▶ _PROVIDED TEXT_:
* * * *
So then, I cannot remember a period in my life when I was not vividly aware of the passage of time: the temporariness of each human’s life, the fleeting nature of experience and the profound melancholy inherent in the accumulation of personal possessions. Even aside from my mum’s collecting, I was simply that way inclined. I remember visiting my grandmother’s postwar house on the slopes of Stafford during the swelter of the summer holidays, when time lost any pretence of shape and the days blended one into the next; I would sit hot and cross-legged on the cold concrete floor of the outdoor laundry, wondering at the mysterious mangle and the old-fashioned tubs, watching the light sift and fall between the wooden slats of the tropical outhouse, peering through to Under-the-House where were stacked the mountain of possessions that had once belonged to my mother’s father – never “my grandfather”, for Hughie had died young, when my mum was just a girl, and I didn’t think of him as old or as mine. He was hers, and her stories of him shifted in my mind, as they still do now, when I sat on my nana’s laundry floor: his pride in my mum for studying her senior certificate at night school; his anger the day he opened the fridge door and saw that one of his daughters had stripped his prized crab claws of meat; his patience in the evenings when they brushed and tried to plait his hair.

I thought, too, with deep solemnity, of the other story Mum had told. About the last camping trip her dad took, an annual family holiday to Kingscliff that she’d missed that year because she was sixteen and had recently left school to start work. It was a Wednesday and her boss at the Brisbane City Council had lumbered over to the side of her desk in a cloud of smoke and told her that there’d been a telephone call from her grandmother and she was to leave the office and go home to her at once. Mum had stayed with her grandmother the night before, because word had come from Kingscliff that her dad had taken a turn. There was no need to worry, though—her mother’s voice had reassured her down the phone line—he was expected to be fine. Mum did not speak often of that day, and yet I could picture the scene with perfect clarity: the way she’d known even as the instruction was handed down that the hinge of her life had come loose; the way she’d grabbed her handbag and skittered along the street towards the bus stop—thin teenage legs, new work shoes—as untethered as the fallen autumn leaves that rushed down Ann Street to overtake her; the way she’d arrived at her nana’s brick unit block in New Farm and run up the stairs two at a time to find the door open and her aunt waiting, tears falling, arms out wide, to wrap her in a smothering embrace and tell her what she already knew: that her father was not fine at all.
* * * *
▶ _SET PROBLEM A_: From the listing, copy out the lines between the one containing "Where should I click to: Select" and the one containing "will [x=1147, y=573].", inclusive, with no changes.
The passage above has no connection to the listing that comes next.
* * * *
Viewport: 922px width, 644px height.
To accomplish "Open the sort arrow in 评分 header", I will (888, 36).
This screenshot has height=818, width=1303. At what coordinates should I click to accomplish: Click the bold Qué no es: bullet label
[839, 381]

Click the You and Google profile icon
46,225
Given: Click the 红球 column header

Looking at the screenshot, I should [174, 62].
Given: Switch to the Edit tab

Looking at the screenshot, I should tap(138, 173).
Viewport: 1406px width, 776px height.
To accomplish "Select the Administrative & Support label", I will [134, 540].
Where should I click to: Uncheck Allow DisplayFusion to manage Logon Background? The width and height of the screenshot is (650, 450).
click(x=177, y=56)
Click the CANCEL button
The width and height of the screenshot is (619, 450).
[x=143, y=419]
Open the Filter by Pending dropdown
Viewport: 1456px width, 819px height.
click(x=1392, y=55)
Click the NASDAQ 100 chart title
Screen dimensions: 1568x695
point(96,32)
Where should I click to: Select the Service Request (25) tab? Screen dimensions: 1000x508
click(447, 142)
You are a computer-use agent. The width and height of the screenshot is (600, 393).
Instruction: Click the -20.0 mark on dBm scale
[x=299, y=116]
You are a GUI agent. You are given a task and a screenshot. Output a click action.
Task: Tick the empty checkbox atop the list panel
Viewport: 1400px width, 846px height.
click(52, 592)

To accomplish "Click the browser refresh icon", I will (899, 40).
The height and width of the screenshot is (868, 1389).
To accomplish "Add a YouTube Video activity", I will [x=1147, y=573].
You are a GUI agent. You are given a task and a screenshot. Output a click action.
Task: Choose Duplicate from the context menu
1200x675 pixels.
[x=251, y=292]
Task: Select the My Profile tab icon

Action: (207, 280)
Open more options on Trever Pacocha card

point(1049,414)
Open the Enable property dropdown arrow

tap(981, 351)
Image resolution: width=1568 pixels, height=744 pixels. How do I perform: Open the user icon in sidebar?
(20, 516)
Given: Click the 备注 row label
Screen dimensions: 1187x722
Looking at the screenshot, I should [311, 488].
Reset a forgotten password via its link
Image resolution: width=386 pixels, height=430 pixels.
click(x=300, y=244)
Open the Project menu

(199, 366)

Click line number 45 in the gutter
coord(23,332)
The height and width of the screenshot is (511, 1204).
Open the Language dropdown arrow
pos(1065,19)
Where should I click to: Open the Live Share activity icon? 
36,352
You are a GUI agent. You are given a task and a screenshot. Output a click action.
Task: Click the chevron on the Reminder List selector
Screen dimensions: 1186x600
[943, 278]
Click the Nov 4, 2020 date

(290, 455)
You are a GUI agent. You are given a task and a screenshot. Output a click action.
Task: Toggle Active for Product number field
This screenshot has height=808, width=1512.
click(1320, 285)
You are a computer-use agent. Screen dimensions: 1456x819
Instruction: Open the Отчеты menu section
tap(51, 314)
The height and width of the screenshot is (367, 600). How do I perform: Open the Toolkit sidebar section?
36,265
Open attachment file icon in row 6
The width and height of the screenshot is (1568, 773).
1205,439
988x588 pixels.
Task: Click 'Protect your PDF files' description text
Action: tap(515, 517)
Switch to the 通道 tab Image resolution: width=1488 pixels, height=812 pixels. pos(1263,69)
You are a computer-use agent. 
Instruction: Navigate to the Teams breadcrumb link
* * * *
▶ _SET PROBLEM B_:
Answer these questions using the memoir passage:
(i) What was the name of the mother's father?
(ii) Where did the family go for its annual camping holiday?
(iii) In what suburb was her nana's brick unit block?

▶ _CORRECT RESULT A_:
Where should I click to: Select the Service Request (25) tab? Screen dimensions: 1000x508
click(447, 142)
You are a computer-use agent. The width and height of the screenshot is (600, 393).
Instruction: Click the -20.0 mark on dBm scale
[x=299, y=116]
You are a GUI agent. You are given a task and a screenshot. Output a click action.
Task: Tick the empty checkbox atop the list panel
Viewport: 1400px width, 846px height.
click(52, 592)

To accomplish "Click the browser refresh icon", I will (899, 40).
The height and width of the screenshot is (868, 1389).
To accomplish "Add a YouTube Video activity", I will [x=1147, y=573].

▶ _CORRECT RESULT B_:
(i) Hughie
(ii) Kingscliff
(iii) New Farm